Le commerce extérieur du Ghana a connu une année 2025 exceptionnelle. Selon le rapport annuel sur les statistiques du commerce international des marchandises publié par le Service statistique du Ghana (GSS), le pays a dégagé un excédent commercial de 148,3 milliards de GH¢, soit 7 255,3 milliards de FCFA, contre 44,7 milliards de GH¢ (2 187,2 milliards de FCFA) un an plus tôt. Ce résultat représente une progression de plus de 230 % en glissement annuel.
Cette performance s’explique par une forte accélération des exportations, qui ont largement dépassé les importations tout au long de l’année. Les ventes de marchandises à l’étranger ont atteint 401,5 milliards de GH¢ (19 644,4 milliards de FCFA), contre des importations de 253,2 milliards de GH¢ (12 389,1 milliards de FCFA). Au total, les échanges commerciaux du pays ont progressé de 20,1 %, passant de 545,1 milliards de GH¢ (26 668,7 milliards de FCFA) en 2024 à 654,7 milliards de GH¢ (32 033,4 milliards de FCFA) en 2025.

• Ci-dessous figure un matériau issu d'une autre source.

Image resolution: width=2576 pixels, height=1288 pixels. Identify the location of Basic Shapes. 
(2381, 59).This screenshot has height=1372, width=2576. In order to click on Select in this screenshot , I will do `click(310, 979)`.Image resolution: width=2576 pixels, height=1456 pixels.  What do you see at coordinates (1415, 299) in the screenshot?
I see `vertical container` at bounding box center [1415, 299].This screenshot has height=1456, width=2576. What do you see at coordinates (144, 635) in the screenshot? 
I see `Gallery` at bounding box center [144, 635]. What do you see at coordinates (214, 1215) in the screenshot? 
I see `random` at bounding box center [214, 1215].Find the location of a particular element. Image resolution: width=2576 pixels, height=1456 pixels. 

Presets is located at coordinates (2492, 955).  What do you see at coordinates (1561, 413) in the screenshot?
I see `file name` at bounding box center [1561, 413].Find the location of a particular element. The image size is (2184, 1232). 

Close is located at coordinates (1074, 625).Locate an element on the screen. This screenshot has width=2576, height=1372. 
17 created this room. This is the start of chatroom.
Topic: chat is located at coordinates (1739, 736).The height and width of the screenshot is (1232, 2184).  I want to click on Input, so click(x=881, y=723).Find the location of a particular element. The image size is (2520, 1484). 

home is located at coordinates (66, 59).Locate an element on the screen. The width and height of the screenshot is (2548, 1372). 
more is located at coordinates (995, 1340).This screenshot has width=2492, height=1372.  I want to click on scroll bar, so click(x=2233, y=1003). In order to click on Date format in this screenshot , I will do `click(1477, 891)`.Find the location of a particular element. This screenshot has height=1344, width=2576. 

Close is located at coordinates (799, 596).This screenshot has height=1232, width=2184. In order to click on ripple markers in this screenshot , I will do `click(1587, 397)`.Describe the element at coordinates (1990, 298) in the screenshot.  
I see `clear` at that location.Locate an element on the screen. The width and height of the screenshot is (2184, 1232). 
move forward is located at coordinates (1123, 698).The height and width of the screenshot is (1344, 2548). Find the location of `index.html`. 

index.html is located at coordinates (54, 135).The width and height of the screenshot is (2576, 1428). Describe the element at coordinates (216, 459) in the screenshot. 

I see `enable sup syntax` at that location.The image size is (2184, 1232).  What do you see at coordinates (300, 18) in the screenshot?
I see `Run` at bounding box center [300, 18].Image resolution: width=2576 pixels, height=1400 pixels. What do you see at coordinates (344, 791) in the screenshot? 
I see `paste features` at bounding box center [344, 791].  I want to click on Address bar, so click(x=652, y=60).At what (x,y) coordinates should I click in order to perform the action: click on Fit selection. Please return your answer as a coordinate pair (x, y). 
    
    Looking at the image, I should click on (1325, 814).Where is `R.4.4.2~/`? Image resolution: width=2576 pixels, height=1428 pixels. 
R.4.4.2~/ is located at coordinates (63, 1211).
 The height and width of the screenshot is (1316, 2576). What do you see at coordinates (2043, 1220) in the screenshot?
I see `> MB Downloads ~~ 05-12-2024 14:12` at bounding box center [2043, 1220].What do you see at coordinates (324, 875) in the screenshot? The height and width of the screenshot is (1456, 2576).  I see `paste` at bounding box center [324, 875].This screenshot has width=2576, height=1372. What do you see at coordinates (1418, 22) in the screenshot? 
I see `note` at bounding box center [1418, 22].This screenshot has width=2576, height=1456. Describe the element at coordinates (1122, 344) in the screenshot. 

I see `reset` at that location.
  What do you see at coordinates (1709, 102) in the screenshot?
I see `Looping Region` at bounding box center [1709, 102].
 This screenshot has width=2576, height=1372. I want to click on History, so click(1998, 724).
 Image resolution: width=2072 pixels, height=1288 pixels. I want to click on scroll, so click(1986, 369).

Les données du GSS confirment la prépondérance de l’or dans le commerce extérieur ghanéen. À lui seul, l’or a généré 252,4 milliards de GH¢ (12 349,9 milliards de FCFA), soit près de 63 % de l’ensemble des exportations du pays.
Le cacao et ses produits dérivés ont constitué le deuxième poste d’exportation, avec 56,2 milliards de GH¢ (2 750,3 milliards de FCFA), devant les combustibles minéraux et les huiles, qui ont rapporté 35,3 milliards de GH¢ (1 727,2 milliards de FCFA).
Ensemble, ces trois catégories représentent près de 86 % des exportations ghanéennes. Une concentration qui illustre la dépendance persistante de l’économie aux matières premières, malgré les efforts engagés pour diversifier la base exportatrice.
Le rapport souligne toutefois un contraste entre les performances nominales et réelles du commerce extérieur. Après correction de l’inflation et des variations de prix, l’excédent commercial nominal laisse place à un déficit commercial réel de 3,4 milliards de GH¢, soit 166,4 milliards de FCFA. Cette évolution montre que l’amélioration des recettes d’exportation tient en grande partie à la hausse des prix internationaux des matières premières, notamment de l’or, davantage qu’à une augmentation équivalente des volumes exportés.
L’Asie consolide sa place de premier partenaire
Sur le plan géographique, l’Asie renforce son poids dans les échanges commerciaux du Ghana. La région a accru sa part dans les exportations ghanéennes de 11,8 points de pourcentage entre 2024 et 2025, tandis que celle de l’Europe a diminué de 6,7 points.
Le Ghana a également élargi son réseau commercial au cours de l’année, important des marchandises de 216 pays et exportant vers 163 destinations, contre un nombre inférieur en 2024.
Du côté des importations, les combustibles minéraux et les huiles demeurent le premier poste d’achats, représentant 25,7 % des importations totales. Leur valeur est passée de 64,3 milliards de GH¢ (3 146,2 milliards de FCFA) à 65 milliards de GH¢ (3 180,5 milliards de FCFA).
La Chine a conservé sa position de premier fournisseur du Ghana, avec des exportations vers le marché ghanéen évaluées à 57,6 milliards de GH¢ (2 818,4 milliards de FCFA), contre 56,8 milliards de GH¢ (2 779,2 milliards de FCFA) un an plus tôt.
Les échanges avec l’Afrique gagnent du terrain
Le commerce intra-africain a également progressé. Le Ghana a enregistré un excédent de 34,7 milliards de GH¢, soit 1 697,9 milliards de FCFA, avec les autres pays du continent, ses exportations représentant plus du double de ses importations africaines.
L’Afrique du Sud est restée la première destination des exportations ghanéennes en Afrique, tandis que le Nigeria demeure le principal fournisseur africain, principalement grâce aux produits pétroliers.
Le rapport met enfin en évidence une amélioration des échanges de produits alimentaires. Les exportations de cette catégorie ont augmenté de 33,3 milliards de GH¢, soit 1 629,4 milliards de FCFA, entre 2024 et 2025, alors que les importations alimentaires ont diminué de 2,4 milliards de GH¢, soit 117,4 milliards de FCFA. Les produits dérivés du cacao représentent à eux seuls 70,8 % des exportations alimentaires du pays, loin devant les fruits et noix comestibles, qui en constituent 12,3 %.